Desarrollo de la población, siguiendo una proporción geométrica; aumento de las subsistencias, siguiendo una proporción aritmética: este teorema está tan perfectamente demostrado como los del álgebra. Con una sola palabra, la economía política pronunció la sentencia de muerte de la humanidad, condenó a la Providencia, demostró el error de la necesidad y afrentó a la naturaleza. He ahí lo que mi razón me obliga a confesar, lo que mis sentidos me hacen ver, tocar y oír. Todo lo que se me diga para disminuir mi pena, sólo sirve para hacerla más aguda, y mi desolación renace más profunda de todas las razones imaginadas para vencerla. O la economía política ha calumniado, y ¿cómo establecer esto? ¿en dónde encontraremos argumentos para refutarla cuando la ley de los números lo justifica? ¿en dónde están los testimonios que lo desmienten cuando los hechos lo apoyan? ... o la naturaleza, la necesidad, Dios y el hombre no son más que los sueños de la nada, y el universo una horrible pesadilla. !Qué inconcebible lógica en esta noche! ¡Qué filosofía en esta muerte! Ensayaré, sin embargo, un último análisis, aunque no sea más que para gozar, como el culpable condenado a muerte, con la lectura de mi sentencia. Yo investigo como si pudiese encontrar todavía un tribunal a quien apelar, contra los aforismos de la ciencia, contra el testimonio de cien siglos, por un hecho que en el interior me domina y en el exterior me aplasta. In spem contra spem! ¡Vuélvete, desgraciado, contra la desesperación! La economía política me ha engañado tantas veces, que le debo esta prueba de desconfianza. En el fondo de este asunto descubro algo de misterio, y es bastante que la economía política se valga de él para que yo vuelva a la carga. La economía política necesita que la muerte la ayude: ¿no podría suceder que fuese ella la que ayudase a la muerte? Y si la muerte, privada de este auxiliar, retrocediese un paso nada más, ¿quién sabe la ventaja que tomaría sobre ella, gracias a esta marcha retrógrada?

La economía política nos dice: Yo no puedo daros pan a todos, porque llegáis más a prisa de lo que se necesita para que yo pueda serviros. Por esta razón, son muchos los llamados, pero pocos los elegidos.

Antes de disculparse con el excesivo número de bocas, es preciso que la economía política pruebe que ha cumplido su deber. Estamos entregados a la muerte; sea en buena hora; pero ... ¿no habrá la economía política preparado, solicitado, acelerado nuestra ejecución? Esta miseria que le sirve para paliar sus faltas, ¿no será en parte obra suya? Is fecit cui prodest. La economía política tiene interés en hacernos morir, porque la economía política ha mentido.

## Datos extraídos de una colección
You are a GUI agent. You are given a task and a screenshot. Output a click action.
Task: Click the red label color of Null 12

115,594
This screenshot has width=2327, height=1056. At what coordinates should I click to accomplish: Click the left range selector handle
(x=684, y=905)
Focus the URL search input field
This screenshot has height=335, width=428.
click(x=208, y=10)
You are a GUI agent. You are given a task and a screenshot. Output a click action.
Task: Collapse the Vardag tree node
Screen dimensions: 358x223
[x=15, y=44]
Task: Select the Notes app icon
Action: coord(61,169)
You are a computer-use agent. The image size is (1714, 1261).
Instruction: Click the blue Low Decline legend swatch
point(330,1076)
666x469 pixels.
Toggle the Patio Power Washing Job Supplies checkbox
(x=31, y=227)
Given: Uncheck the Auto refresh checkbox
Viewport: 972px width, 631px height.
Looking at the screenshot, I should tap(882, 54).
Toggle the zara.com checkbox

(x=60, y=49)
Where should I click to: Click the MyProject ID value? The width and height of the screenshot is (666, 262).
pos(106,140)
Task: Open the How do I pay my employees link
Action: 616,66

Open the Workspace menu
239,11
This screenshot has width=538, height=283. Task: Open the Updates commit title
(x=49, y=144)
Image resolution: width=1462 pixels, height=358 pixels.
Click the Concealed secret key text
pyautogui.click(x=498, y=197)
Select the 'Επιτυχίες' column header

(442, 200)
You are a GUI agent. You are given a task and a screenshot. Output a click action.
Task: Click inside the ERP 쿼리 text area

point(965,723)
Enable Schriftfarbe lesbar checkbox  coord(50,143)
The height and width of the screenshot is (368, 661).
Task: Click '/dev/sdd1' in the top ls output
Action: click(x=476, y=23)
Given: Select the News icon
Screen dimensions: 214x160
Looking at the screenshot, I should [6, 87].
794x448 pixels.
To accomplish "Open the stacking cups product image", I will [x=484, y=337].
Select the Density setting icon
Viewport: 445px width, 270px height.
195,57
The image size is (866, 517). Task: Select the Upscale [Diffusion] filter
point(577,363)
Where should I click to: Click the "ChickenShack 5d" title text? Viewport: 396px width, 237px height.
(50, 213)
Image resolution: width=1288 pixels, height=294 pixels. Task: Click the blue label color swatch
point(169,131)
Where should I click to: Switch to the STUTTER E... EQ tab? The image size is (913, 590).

## TAREA DE TRABAJO A
Resume el fragmento de página en dos oraciones.
## TAREA DE TRABAJO B
Según el fragmento de página, ¿qué hizo la economía política "con una sola palabra"? Enumera todas esas acciones.

## RESPUESTA ESCRITA A
El fragmento de página afirma que la población crece en proporción geométrica y las subsistencias en proporción aritmética, y que con ello la economía política pronunció la sentencia de muerte de la humanidad. Por desconfianza hacia la economía política, el texto pregunta si la miseria que esta invoca no será en parte obra suya y concluye que tiene interés en hacernos morir porque ha mentido.

## RESPUESTA ESCRITA B
- Pronunció la sentencia de muerte de la humanidad.
- Condenó a la Providencia.
- Demostró el error de la necesidad.
- Afrentó a la naturaleza.